=== DESCRIPTION OF THE TASK ===
Could you reproduce all of the entries below without a single change?

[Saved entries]
□ □ □

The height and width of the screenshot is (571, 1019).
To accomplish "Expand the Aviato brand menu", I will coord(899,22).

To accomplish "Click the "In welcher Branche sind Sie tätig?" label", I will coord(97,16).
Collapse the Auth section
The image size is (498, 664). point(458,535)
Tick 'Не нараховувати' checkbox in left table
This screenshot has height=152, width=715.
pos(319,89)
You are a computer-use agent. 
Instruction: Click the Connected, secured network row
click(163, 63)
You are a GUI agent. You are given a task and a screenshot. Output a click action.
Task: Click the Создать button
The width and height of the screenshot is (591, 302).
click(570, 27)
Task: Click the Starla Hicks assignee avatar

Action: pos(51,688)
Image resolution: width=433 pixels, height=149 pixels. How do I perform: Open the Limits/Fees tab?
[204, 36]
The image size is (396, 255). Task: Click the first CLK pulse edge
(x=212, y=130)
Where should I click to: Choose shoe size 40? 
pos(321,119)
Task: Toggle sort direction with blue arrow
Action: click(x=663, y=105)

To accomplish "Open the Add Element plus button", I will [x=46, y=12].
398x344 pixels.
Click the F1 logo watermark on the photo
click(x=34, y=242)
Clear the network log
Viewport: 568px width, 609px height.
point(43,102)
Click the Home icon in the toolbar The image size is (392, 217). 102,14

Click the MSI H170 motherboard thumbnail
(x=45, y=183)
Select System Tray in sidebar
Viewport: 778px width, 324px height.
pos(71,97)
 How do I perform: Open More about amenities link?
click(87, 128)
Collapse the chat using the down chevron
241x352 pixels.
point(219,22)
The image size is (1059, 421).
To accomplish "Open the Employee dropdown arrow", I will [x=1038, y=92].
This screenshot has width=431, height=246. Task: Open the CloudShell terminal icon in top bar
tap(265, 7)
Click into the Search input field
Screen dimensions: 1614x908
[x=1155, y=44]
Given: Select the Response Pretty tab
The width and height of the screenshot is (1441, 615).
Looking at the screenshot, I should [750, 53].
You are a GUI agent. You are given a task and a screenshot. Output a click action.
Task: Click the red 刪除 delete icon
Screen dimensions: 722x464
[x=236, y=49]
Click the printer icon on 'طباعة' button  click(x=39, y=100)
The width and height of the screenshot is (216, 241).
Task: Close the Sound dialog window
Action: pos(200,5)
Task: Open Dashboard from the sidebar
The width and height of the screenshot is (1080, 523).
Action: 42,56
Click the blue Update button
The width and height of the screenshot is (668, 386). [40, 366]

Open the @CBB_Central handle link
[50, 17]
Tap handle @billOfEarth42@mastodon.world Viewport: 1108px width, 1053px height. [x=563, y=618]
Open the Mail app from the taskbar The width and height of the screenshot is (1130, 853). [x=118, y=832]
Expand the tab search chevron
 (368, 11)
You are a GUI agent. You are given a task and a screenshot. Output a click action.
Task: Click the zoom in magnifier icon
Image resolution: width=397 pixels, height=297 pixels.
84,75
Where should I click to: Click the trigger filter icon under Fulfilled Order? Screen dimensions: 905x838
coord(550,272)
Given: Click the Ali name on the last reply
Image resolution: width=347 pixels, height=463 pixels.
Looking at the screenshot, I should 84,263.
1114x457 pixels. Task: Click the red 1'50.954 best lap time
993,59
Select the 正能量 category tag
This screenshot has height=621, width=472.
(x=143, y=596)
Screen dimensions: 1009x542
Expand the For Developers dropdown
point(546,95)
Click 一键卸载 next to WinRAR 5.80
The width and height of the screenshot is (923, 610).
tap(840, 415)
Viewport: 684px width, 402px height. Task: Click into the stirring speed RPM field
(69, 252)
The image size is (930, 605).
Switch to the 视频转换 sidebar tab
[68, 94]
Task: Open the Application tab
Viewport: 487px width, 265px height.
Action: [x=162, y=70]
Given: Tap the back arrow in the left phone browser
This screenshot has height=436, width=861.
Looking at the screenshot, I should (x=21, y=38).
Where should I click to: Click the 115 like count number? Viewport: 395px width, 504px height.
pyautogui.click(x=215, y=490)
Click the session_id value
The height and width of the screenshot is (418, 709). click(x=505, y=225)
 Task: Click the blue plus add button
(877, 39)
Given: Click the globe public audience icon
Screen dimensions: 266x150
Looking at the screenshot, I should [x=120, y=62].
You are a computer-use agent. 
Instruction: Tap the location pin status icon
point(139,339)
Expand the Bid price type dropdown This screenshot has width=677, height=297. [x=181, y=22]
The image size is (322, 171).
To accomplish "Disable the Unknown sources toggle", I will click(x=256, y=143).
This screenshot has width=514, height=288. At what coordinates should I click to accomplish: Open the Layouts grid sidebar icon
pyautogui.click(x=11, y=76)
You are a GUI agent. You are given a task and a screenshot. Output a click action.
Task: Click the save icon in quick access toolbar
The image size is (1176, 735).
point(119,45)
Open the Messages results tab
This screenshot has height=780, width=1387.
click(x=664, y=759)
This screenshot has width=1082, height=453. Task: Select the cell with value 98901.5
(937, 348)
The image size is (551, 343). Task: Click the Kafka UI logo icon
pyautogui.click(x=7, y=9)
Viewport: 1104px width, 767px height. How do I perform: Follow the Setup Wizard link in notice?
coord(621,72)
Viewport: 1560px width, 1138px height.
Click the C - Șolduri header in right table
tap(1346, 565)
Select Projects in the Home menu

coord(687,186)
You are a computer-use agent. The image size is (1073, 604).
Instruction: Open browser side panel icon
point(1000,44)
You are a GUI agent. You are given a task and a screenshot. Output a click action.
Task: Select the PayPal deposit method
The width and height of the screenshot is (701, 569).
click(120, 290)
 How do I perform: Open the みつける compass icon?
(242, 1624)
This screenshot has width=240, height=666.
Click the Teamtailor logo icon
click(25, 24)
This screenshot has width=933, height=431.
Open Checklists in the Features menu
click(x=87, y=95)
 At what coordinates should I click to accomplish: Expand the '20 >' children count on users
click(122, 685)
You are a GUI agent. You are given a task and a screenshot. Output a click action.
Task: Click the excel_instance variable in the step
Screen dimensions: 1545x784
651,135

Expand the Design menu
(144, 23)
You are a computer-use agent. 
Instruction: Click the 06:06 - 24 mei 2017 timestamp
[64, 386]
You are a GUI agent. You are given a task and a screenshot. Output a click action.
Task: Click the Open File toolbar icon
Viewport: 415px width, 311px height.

□ □ □

=== ANSWER BOX ===
The height and width of the screenshot is (571, 1019).
To accomplish "Expand the Aviato brand menu", I will coord(899,22).

To accomplish "Click the "In welcher Branche sind Sie tätig?" label", I will coord(97,16).
Collapse the Auth section
The image size is (498, 664). point(458,535)
Tick 'Не нараховувати' checkbox in left table
This screenshot has height=152, width=715.
pos(319,89)
You are a computer-use agent. 
Instruction: Click the Connected, secured network row
click(163, 63)
You are a GUI agent. You are given a task and a screenshot. Output a click action.
Task: Click the Создать button
The width and height of the screenshot is (591, 302).
click(570, 27)
Task: Click the Starla Hicks assignee avatar

Action: pos(51,688)
Image resolution: width=433 pixels, height=149 pixels. How do I perform: Open the Limits/Fees tab?
[204, 36]
The image size is (396, 255). Task: Click the first CLK pulse edge
(x=212, y=130)
Where should I click to: Choose shoe size 40? 
pos(321,119)
Task: Toggle sort direction with blue arrow
Action: click(x=663, y=105)

To accomplish "Open the Add Element plus button", I will [x=46, y=12].
398x344 pixels.
Click the F1 logo watermark on the photo
click(x=34, y=242)
Clear the network log
Viewport: 568px width, 609px height.
point(43,102)
Click the Home icon in the toolbar The image size is (392, 217). 102,14

Click the MSI H170 motherboard thumbnail
(x=45, y=183)
Select System Tray in sidebar
Viewport: 778px width, 324px height.
pos(71,97)
 How do I perform: Open More about amenities link?
click(87, 128)
Collapse the chat using the down chevron
241x352 pixels.
point(219,22)
The image size is (1059, 421).
To accomplish "Open the Employee dropdown arrow", I will [x=1038, y=92].
This screenshot has width=431, height=246. Task: Open the CloudShell terminal icon in top bar
tap(265, 7)
Click into the Search input field
Screen dimensions: 1614x908
[x=1155, y=44]
Given: Select the Response Pretty tab
The width and height of the screenshot is (1441, 615).
Looking at the screenshot, I should [750, 53].
You are a GUI agent. You are given a task and a screenshot. Output a click action.
Task: Click the red 刪除 delete icon
Screen dimensions: 722x464
[x=236, y=49]
Click the printer icon on 'طباعة' button  click(x=39, y=100)
The width and height of the screenshot is (216, 241).
Task: Close the Sound dialog window
Action: pos(200,5)
Task: Open Dashboard from the sidebar
The width and height of the screenshot is (1080, 523).
Action: 42,56
Click the blue Update button
The width and height of the screenshot is (668, 386). [40, 366]

Open the @CBB_Central handle link
[50, 17]
Tap handle @billOfEarth42@mastodon.world Viewport: 1108px width, 1053px height. [x=563, y=618]
Open the Mail app from the taskbar The width and height of the screenshot is (1130, 853). [x=118, y=832]
Expand the tab search chevron
 (368, 11)
You are a GUI agent. You are given a task and a screenshot. Output a click action.
Task: Click the zoom in magnifier icon
Image resolution: width=397 pixels, height=297 pixels.
84,75
Where should I click to: Click the trigger filter icon under Fulfilled Order? Screen dimensions: 905x838
coord(550,272)
Given: Click the Ali name on the last reply
Image resolution: width=347 pixels, height=463 pixels.
Looking at the screenshot, I should 84,263.
1114x457 pixels. Task: Click the red 1'50.954 best lap time
993,59
Select the 正能量 category tag
This screenshot has height=621, width=472.
(x=143, y=596)
Screen dimensions: 1009x542
Expand the For Developers dropdown
point(546,95)
Click 一键卸载 next to WinRAR 5.80
The width and height of the screenshot is (923, 610).
tap(840, 415)
Viewport: 684px width, 402px height. Task: Click into the stirring speed RPM field
(69, 252)
The image size is (930, 605).
Switch to the 视频转换 sidebar tab
[68, 94]
Task: Open the Application tab
Viewport: 487px width, 265px height.
Action: [x=162, y=70]
Given: Tap the back arrow in the left phone browser
This screenshot has height=436, width=861.
Looking at the screenshot, I should (x=21, y=38).
Where should I click to: Click the 115 like count number? Viewport: 395px width, 504px height.
pyautogui.click(x=215, y=490)
Click the session_id value
The height and width of the screenshot is (418, 709). click(x=505, y=225)
 Task: Click the blue plus add button
(877, 39)
Given: Click the globe public audience icon
Screen dimensions: 266x150
Looking at the screenshot, I should [x=120, y=62].
You are a computer-use agent. 
Instruction: Tap the location pin status icon
point(139,339)
Expand the Bid price type dropdown This screenshot has width=677, height=297. [x=181, y=22]
The image size is (322, 171).
To accomplish "Disable the Unknown sources toggle", I will click(x=256, y=143).
This screenshot has width=514, height=288. At what coordinates should I click to accomplish: Open the Layouts grid sidebar icon
pyautogui.click(x=11, y=76)
You are a GUI agent. You are given a task and a screenshot. Output a click action.
Task: Click the save icon in quick access toolbar
The image size is (1176, 735).
point(119,45)
Open the Messages results tab
This screenshot has height=780, width=1387.
click(x=664, y=759)
This screenshot has width=1082, height=453. Task: Select the cell with value 98901.5
(937, 348)
The image size is (551, 343). Task: Click the Kafka UI logo icon
pyautogui.click(x=7, y=9)
Viewport: 1104px width, 767px height. How do I perform: Follow the Setup Wizard link in notice?
coord(621,72)
Viewport: 1560px width, 1138px height.
Click the C - Șolduri header in right table
tap(1346, 565)
Select Projects in the Home menu

coord(687,186)
You are a computer-use agent. The image size is (1073, 604).
Instruction: Open browser side panel icon
point(1000,44)
You are a GUI agent. You are given a task and a screenshot. Output a click action.
Task: Select the PayPal deposit method
The width and height of the screenshot is (701, 569).
click(120, 290)
 How do I perform: Open the みつける compass icon?
(242, 1624)
This screenshot has width=240, height=666.
Click the Teamtailor logo icon
click(25, 24)
This screenshot has width=933, height=431.
Open Checklists in the Features menu
click(x=87, y=95)
 At what coordinates should I click to accomplish: Expand the '20 >' children count on users
click(122, 685)
You are a GUI agent. You are given a task and a screenshot. Output a click action.
Task: Click the excel_instance variable in the step
Screen dimensions: 1545x784
651,135

Expand the Design menu
(144, 23)
You are a computer-use agent. 
Instruction: Click the 06:06 - 24 mei 2017 timestamp
[64, 386]
You are a GUI agent. You are given a task and a screenshot. Output a click action.
Task: Click the Open File toolbar icon
Viewport: 415px width, 311px height.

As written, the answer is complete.